**What you need to do:**
Copy verbatim the span of lines beginning at the line that contains "Click the highlighted" and ending with the final line of the data. Exclude pictures from the copy.
** Opening Exercise inputs block **
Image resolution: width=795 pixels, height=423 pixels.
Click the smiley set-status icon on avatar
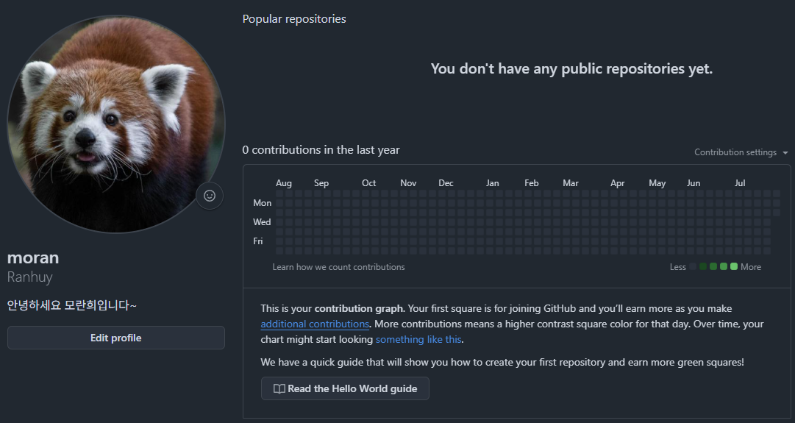pos(210,196)
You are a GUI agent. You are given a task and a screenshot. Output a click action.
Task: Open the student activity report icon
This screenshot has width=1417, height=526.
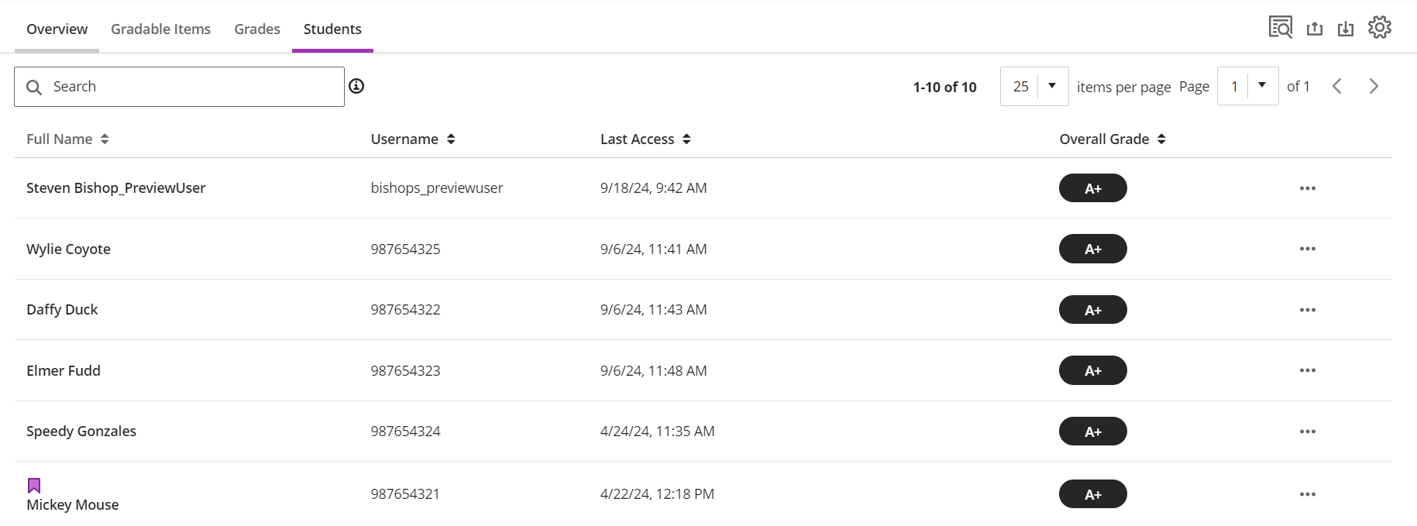(1280, 26)
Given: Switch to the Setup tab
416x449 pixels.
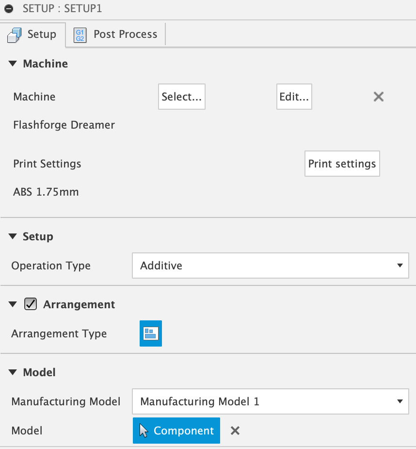Looking at the screenshot, I should [32, 34].
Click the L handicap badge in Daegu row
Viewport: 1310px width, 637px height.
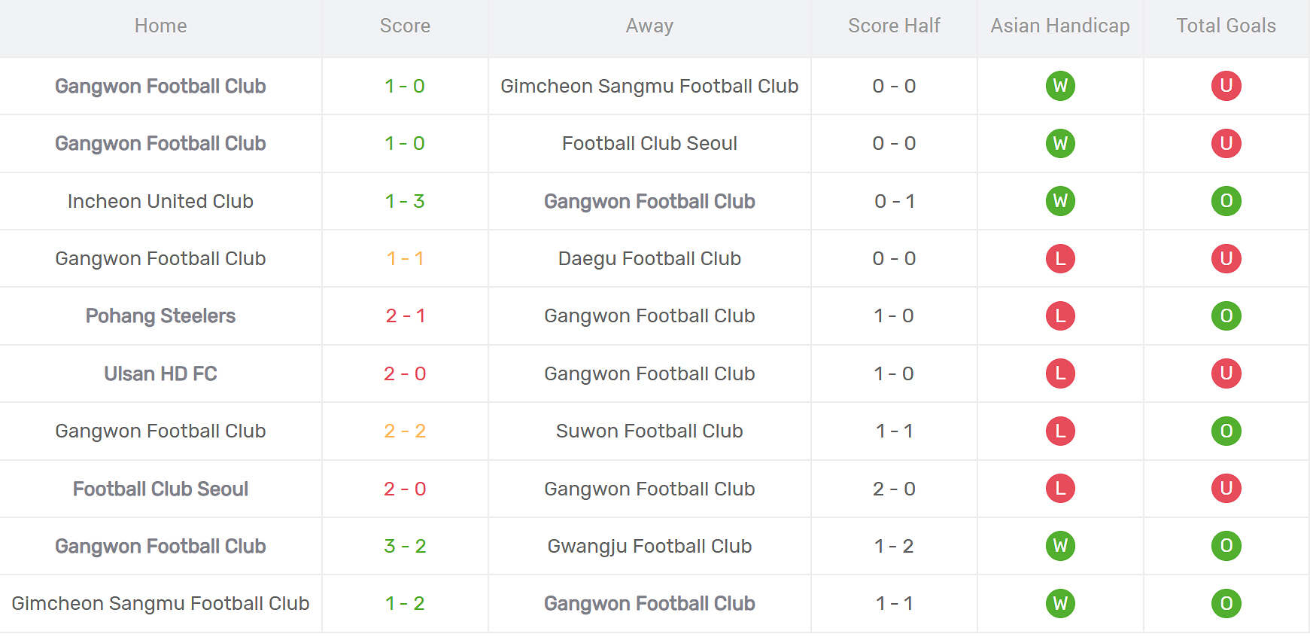click(1060, 258)
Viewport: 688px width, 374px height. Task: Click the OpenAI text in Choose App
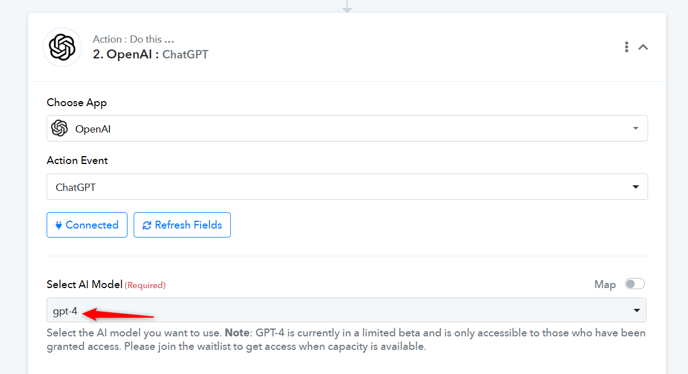tap(93, 129)
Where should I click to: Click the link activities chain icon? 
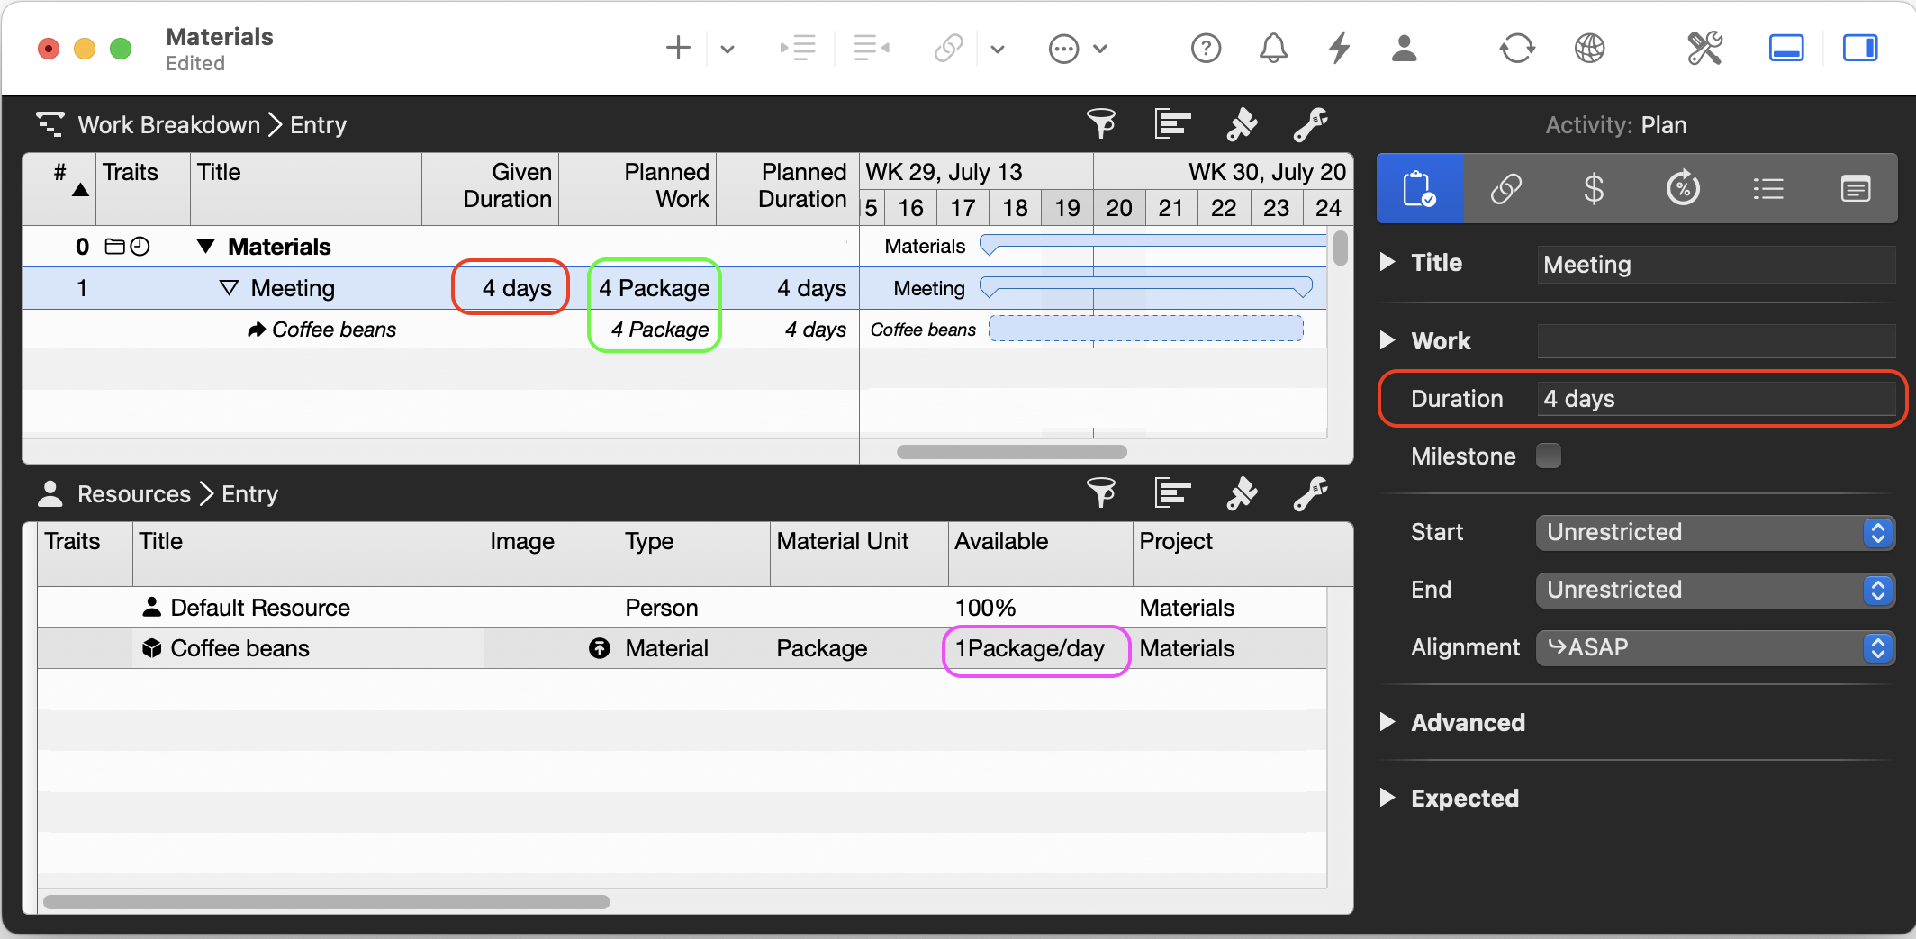coord(948,48)
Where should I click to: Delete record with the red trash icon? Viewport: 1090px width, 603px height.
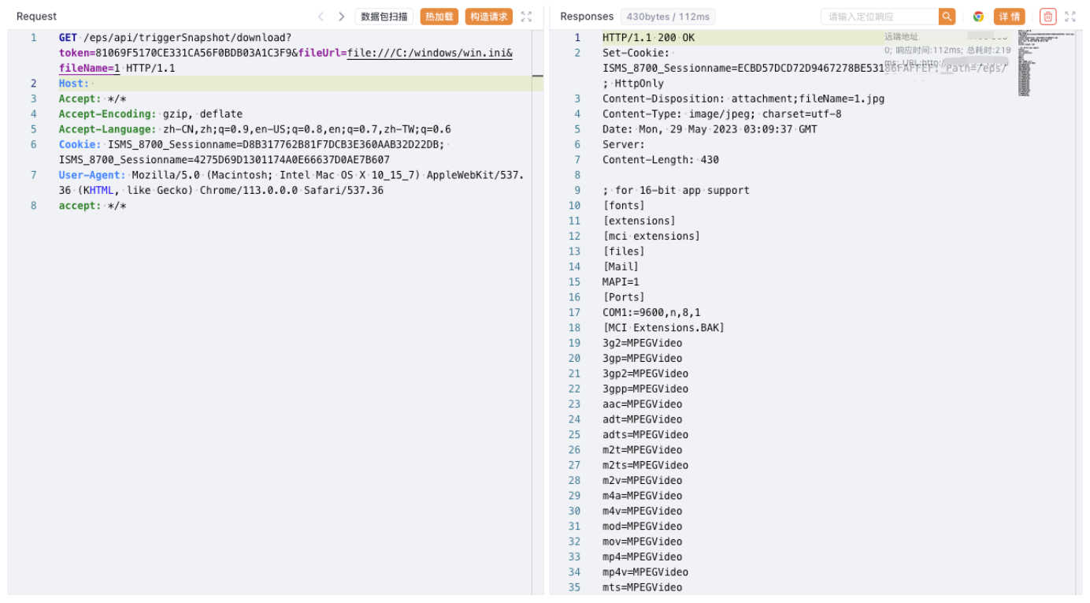click(1047, 17)
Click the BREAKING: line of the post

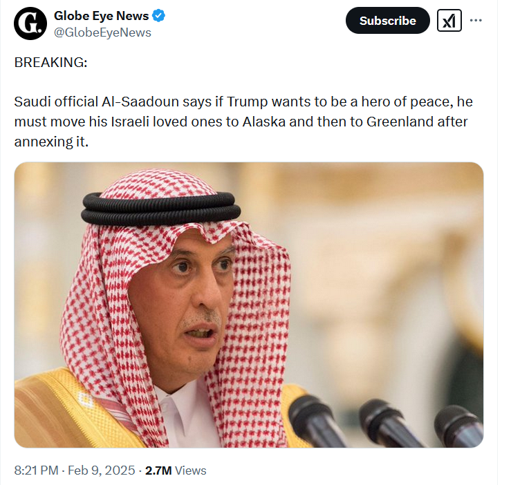[x=50, y=62]
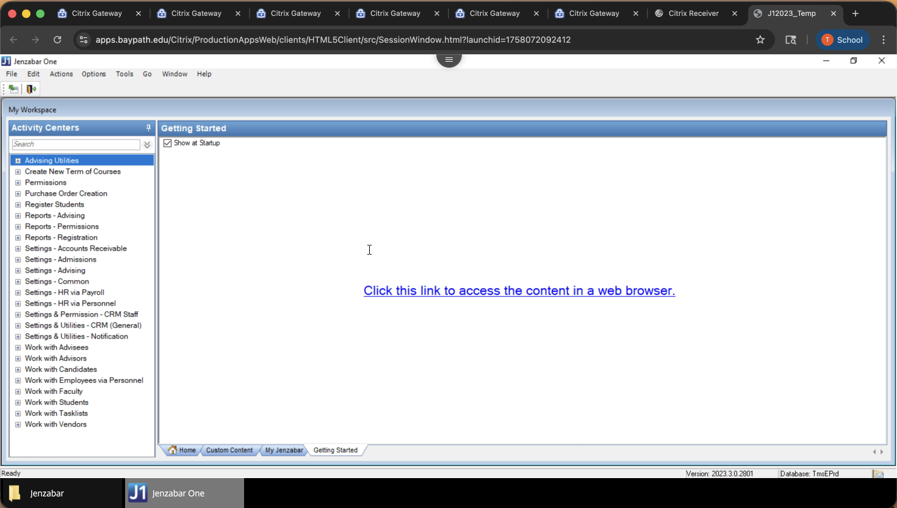Open the Actions menu
Viewport: 897px width, 508px height.
61,74
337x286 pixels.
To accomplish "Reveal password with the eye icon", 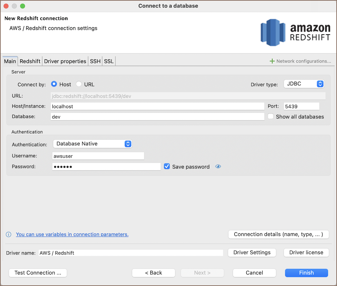I will [218, 167].
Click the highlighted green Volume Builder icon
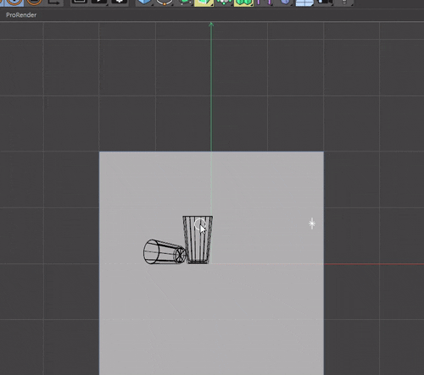Viewport: 424px width, 375px height. [243, 3]
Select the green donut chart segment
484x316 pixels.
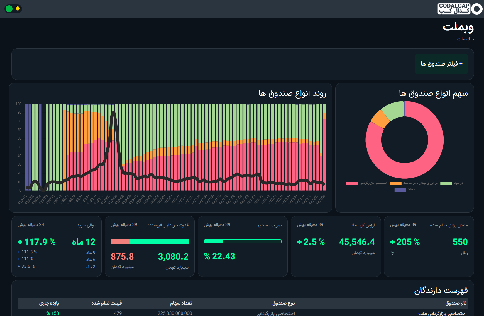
** Closing Exercise inputs block **
**Exercise output:**
Click the highlighted green Volume Builder icon
Viewport: 424px width, 375px height. [243, 3]
Select the green donut chart segment
484x316 pixels.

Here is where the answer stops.